Here I sit in Samui Airport, waiting for my Bangkok Airways flight to take me home in a half hour. Over the last week I have been fantasizing of all sorts of food – chocolate, brownies, ice cream, katsudon and 2 hours of dinner at Brazil on 6th Ave, the succulent cuts of beef and roasted pineapple. Yet, I have just broken fast with a single honey mango and I find myself full and content. Strange… as if the wildest brewing storm came to a halt with a single drop of rain.

The announcer just said that we’ll be boarding in 5 minutes. That’s great because the waiting area is full of people standing already. I see many people that look like their anxious to get home. They have the deflated end-of-holiday look and they seem tired to travel. It makes me wonder a while what home means to me these days. I guess I’ll know in a few hours… at the point where I’ll actually feel I’m there.

Sunday, April 16, 2006

Get some perspective on Singapore's misunderstood Dr Chee Soon Juan.

Video.Google link to Martyn See's video

Monday, March 27, 2006

Pre-Monday Merry

Welcome to paulatwork.blogspot.com, where the author can't process a thought without first blabbering it out to the world. Does your mind work like that too?

It's Sunday night and where I'm usually busy dreading the first morning of the work week, tonight I am grateful for a fabulous weekend of spending quality time with my favourite little missy. Funny why I call it quality time.
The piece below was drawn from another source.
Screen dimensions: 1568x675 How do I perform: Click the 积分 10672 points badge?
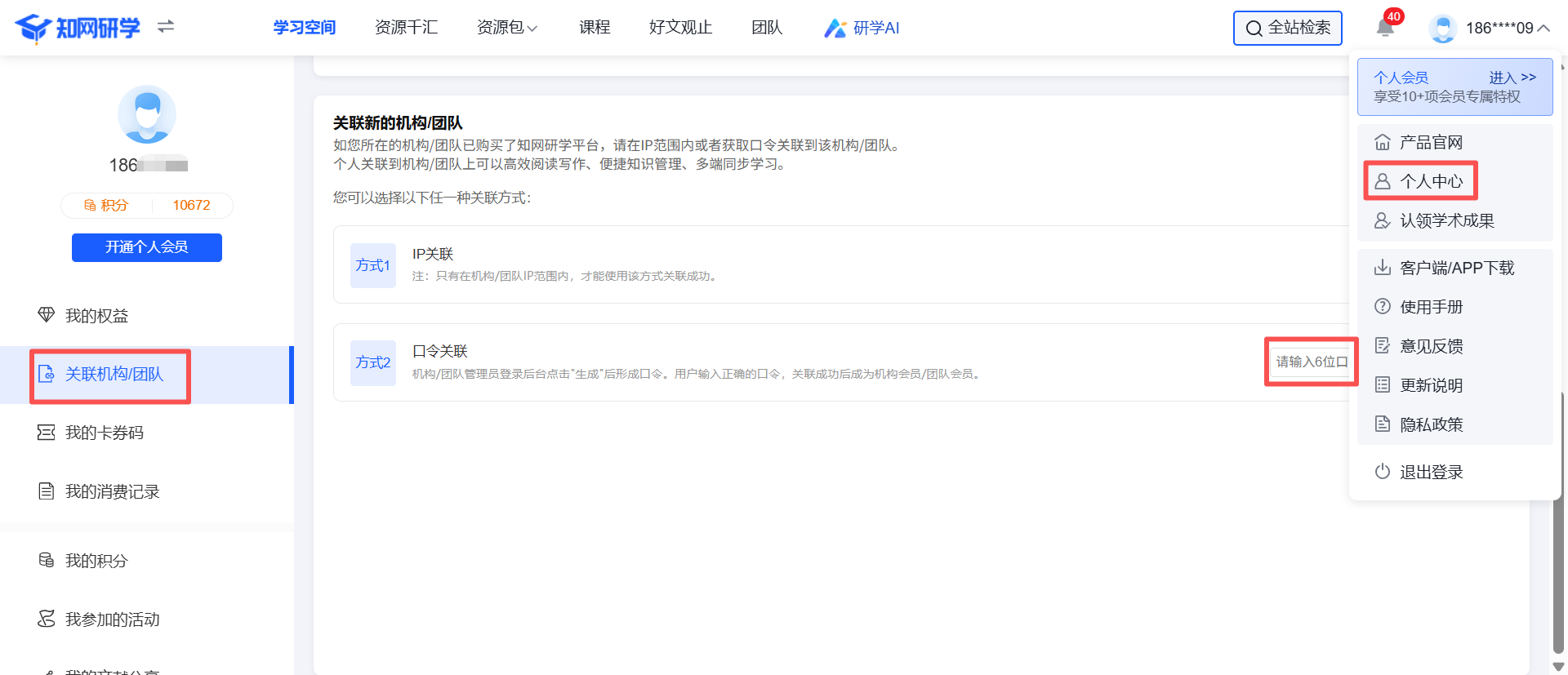tap(147, 205)
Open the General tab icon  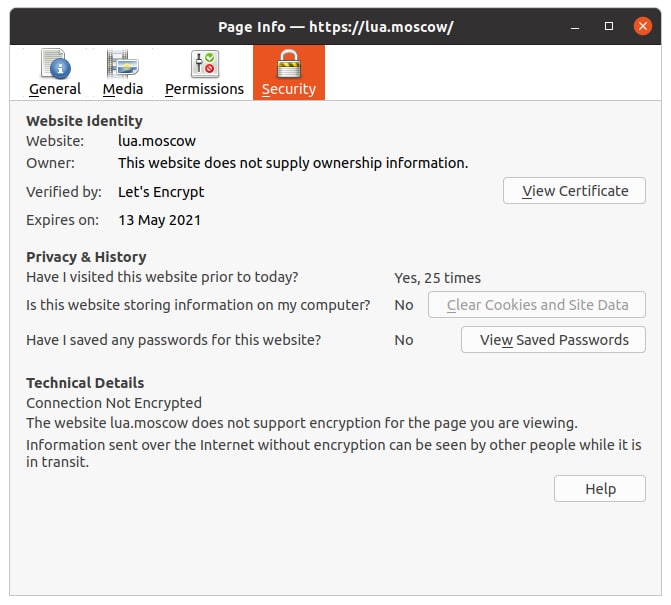56,64
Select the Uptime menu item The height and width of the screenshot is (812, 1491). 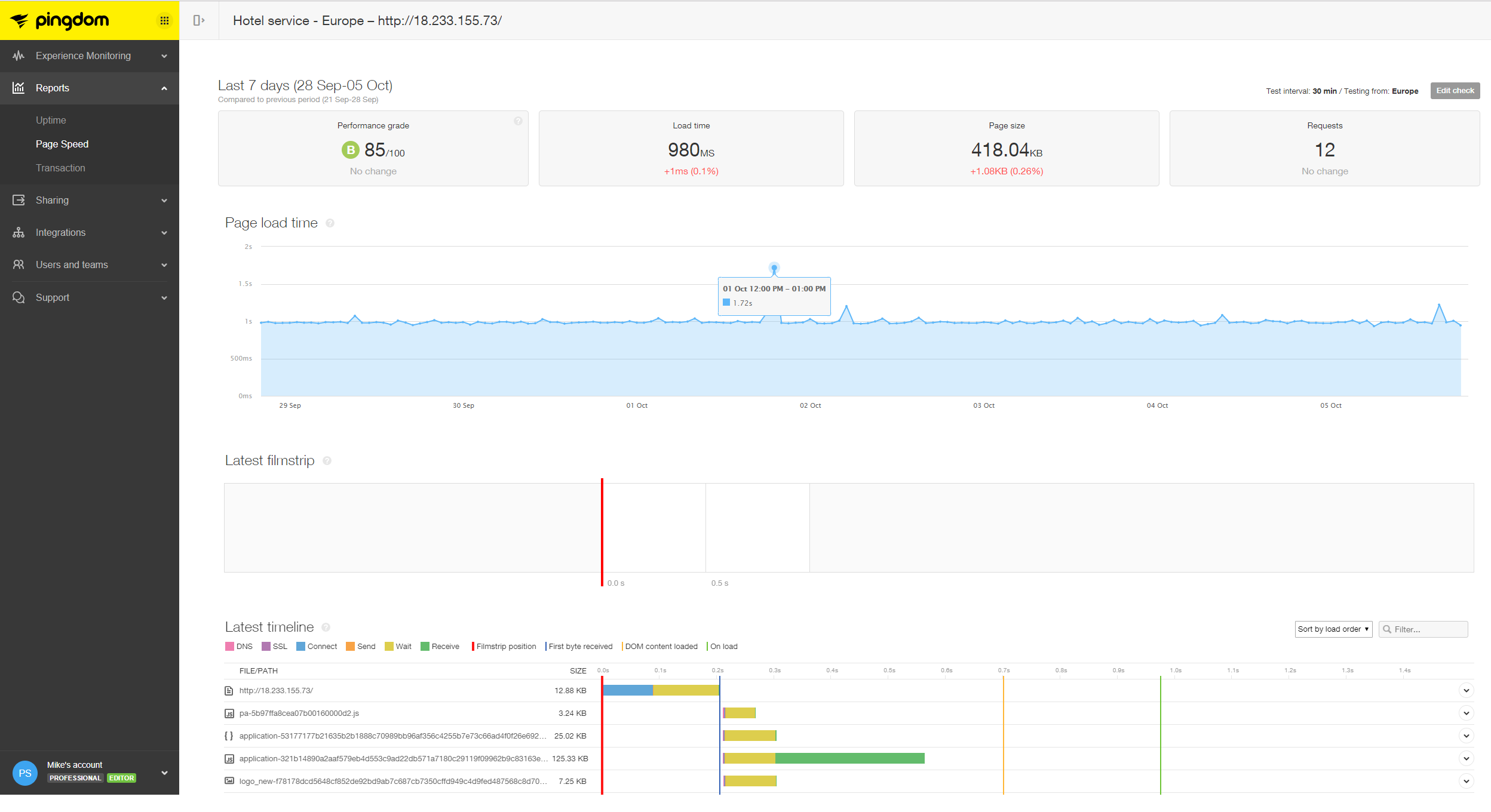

Clearly my definition of quality is an abundance of sleep and mucking around with in bed - much like the life of a pig. This makes sense...pork is quality meat.

Ok - so it wasn't all lazing around. Out of respect for the pain that Linda's arms & quadraceps now endure, over an hour of smackdown on the badminton court made for some enthusiastically applied time over the weekend as well.

And I noticed I also had yearnings for
- a fast car
- a new macho skin for my bongo
- superhuman guitar shredding skills
- a Callaway 10" driver...and a utility wood to go
- accelerated gym results
How do I get these?

At various points over the weekend I also looked at Linda in her raw sleeping glory and I beamed to myself and thought, how did I get her?

Strange, tempting and delightful life is... all at once, without ever a need for any of it to make sense.